Coaching Next-Gen Leaders With Jason Ma – Episode 37
By Donna Loughlin
In our founder-obsessed culture, we often spend so much time thinking about the people behind the products and ideas that will shape the future that we forget about the people who help shape those visionaries along their way to changing our lives.
Jason Ma is one of those people. He’s a serial entrepreneur himself, but his greatest contribution so far has been to the next generation of dreamers, creators and business leaders. Jason has dedicated much of his career to helping shape, mold and prepare them for when their time comes at the center of our next world-changing movements.
Jason is an expert on the future of our workforce because he’s helped countless young achievers get into the schools of their choice, land their first job and navigate the ever-changing professional landscape both in and out of Silicon Valley. From Boomers to Zoomers, Jason has become a leading voice for all generations whether they’re planning for college, just entering the workforce, or simply trying to stay ahead of the curve.
“I try to give my students clarity when it comes to the pragmatic, emotional and social leadership intelligence that applies to all of us,” Jason told me. “It’s not just about hard skills. Those can become obsolete as technology advances. The main thing I try to impress upon students is to pay attention to your soft skills. Keep at it. Keep honing with humility because lifelong learning is essential. The students who understand that are the ones who will be leading us in 10, 15, 20 years.”
Jason has never stopped his quest for knowledge. He moved from Hong Kong to San Francisco with his parents when he was 11 years old. Once in America, his father worked as a cook and a building custodian and his mother was a seamstress. His parents spoke little English, but Jason says he and his sister acclimated quickly to American culture.
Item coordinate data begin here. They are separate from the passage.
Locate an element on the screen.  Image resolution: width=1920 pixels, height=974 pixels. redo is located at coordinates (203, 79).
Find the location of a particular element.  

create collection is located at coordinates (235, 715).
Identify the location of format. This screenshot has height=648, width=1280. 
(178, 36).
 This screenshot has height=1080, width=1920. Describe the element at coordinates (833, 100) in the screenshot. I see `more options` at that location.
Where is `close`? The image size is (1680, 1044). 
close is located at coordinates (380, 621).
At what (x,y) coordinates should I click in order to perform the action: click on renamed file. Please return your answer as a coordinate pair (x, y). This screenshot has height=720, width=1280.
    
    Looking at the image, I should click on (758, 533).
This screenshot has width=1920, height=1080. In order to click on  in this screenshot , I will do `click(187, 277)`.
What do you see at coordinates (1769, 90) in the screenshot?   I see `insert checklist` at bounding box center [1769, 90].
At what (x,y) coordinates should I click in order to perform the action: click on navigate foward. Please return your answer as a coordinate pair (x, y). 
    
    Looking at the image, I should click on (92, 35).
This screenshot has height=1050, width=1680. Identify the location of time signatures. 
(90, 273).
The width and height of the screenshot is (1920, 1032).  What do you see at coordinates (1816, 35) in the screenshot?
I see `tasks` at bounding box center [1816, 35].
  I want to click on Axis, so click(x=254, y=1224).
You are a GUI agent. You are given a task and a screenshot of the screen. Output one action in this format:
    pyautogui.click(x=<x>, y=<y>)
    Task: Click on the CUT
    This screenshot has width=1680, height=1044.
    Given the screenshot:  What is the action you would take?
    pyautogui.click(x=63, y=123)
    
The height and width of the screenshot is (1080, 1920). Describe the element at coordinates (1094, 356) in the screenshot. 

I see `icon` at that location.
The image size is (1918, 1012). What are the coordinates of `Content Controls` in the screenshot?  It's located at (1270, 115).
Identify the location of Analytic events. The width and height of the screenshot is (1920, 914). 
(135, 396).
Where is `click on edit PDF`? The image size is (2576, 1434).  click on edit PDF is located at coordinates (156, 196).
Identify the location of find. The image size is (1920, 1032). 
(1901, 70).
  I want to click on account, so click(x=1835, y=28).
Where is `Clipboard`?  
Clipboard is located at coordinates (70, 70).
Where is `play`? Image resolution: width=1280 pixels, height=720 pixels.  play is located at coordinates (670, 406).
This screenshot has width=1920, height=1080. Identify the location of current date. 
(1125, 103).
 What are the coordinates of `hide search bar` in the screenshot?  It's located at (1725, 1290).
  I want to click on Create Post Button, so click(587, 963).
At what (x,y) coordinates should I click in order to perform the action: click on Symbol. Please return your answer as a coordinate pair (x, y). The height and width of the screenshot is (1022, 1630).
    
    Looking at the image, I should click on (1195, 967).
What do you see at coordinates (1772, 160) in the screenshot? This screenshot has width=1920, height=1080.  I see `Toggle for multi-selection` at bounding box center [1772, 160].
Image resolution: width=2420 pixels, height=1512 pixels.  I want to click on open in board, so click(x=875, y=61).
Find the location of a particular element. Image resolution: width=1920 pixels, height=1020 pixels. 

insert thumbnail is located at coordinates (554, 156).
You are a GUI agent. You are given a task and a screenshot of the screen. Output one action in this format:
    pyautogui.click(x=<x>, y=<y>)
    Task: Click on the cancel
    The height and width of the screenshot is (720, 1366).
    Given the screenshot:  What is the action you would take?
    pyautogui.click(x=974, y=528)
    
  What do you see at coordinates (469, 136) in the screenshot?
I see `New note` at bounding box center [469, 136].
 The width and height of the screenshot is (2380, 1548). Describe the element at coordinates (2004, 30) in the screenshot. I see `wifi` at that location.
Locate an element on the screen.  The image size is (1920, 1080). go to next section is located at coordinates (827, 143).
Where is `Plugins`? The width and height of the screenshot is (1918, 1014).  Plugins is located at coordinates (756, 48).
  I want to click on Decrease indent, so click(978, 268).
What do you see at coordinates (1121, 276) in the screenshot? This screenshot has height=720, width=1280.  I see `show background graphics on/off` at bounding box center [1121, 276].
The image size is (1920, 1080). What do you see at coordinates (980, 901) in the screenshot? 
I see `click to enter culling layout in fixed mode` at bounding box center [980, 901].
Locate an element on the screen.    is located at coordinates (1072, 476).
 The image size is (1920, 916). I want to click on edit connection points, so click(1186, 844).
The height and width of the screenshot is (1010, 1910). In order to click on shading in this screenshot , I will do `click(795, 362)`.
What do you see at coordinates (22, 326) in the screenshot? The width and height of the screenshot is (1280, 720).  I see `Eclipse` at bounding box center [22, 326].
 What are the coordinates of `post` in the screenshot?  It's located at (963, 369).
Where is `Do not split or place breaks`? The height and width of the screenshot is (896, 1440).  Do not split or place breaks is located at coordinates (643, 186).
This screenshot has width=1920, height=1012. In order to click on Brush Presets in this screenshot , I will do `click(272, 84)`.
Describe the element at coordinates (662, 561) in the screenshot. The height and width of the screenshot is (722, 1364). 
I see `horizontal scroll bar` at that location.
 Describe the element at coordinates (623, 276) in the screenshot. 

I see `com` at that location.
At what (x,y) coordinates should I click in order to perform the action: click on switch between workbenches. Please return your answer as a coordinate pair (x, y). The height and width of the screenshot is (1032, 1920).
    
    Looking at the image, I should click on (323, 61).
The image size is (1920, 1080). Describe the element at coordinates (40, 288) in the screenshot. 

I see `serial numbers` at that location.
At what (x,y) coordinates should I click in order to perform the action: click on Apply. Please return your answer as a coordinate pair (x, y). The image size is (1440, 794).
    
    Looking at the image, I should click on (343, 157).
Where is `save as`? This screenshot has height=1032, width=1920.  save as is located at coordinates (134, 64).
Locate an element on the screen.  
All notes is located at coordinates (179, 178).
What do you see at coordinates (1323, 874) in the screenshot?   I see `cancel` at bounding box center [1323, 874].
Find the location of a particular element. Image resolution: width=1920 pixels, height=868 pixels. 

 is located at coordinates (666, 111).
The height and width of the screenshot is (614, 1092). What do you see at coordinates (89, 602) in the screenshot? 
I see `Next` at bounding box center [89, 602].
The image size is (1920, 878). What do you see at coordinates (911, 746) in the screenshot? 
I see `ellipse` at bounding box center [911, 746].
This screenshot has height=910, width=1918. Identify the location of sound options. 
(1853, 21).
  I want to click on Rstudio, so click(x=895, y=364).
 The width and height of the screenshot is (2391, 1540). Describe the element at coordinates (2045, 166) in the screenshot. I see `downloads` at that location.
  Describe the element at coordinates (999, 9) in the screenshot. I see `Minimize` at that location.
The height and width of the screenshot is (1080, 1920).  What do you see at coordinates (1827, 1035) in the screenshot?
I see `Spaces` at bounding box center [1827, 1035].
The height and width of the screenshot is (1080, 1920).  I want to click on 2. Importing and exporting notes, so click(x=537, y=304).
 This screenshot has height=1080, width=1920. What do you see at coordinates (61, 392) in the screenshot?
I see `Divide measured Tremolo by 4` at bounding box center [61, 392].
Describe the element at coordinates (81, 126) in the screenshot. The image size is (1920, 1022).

He studied engineering at Berkeley, and after graduation, he jumped headfirst into the exploding tech scene both in Northern California and Asia. He became an international sales leader with several startups, splitting his time between California and the Pacific region.
After spending more than a decade traveling on his companies’ dime, Jason became his own boss. In 2002, he and a team of partners launched a mobile payments company that operated in Beijing and Silicon Valley. He later opened his first consulting firm and eventually helped found an education services company in China. That company would merge with a chain of education centers in the States and become IvyMax.
It was there that he first started counseling students on how to get into college. In 2011, he opened ThreeEQ, his first consulting firm dedicated exclusively to mentoring and coaching. Around that time, also he began following a group of 23 students between ages 17 and 24. Each attended elite universities, including MIT, Oxford and all eight Ivy League schools. In his 2014 book Young Leaders 3.0: Stories, Insights, and Tips for Next-Generation Achievers, he chronicled their journeys through school and early professional careers.
Each of those students is now out in the world doing great things—and true to form, Jason says he has remained in touch with most of these future leaders and still offers them guidance and words of wisdom as they embark on changing the world.
“The world is changing on these kids so fast,” Jason says. “That can be scary and that can be exciting. It can be both. So whether it was with the kids from the book or the kids I continue to counsel and mentor today, I try to help them manage these changes from a psychological standpoint. It’s about mindset much more than it’s about skills. And I’m motivated to help them develop the right mindset so they can achieve.”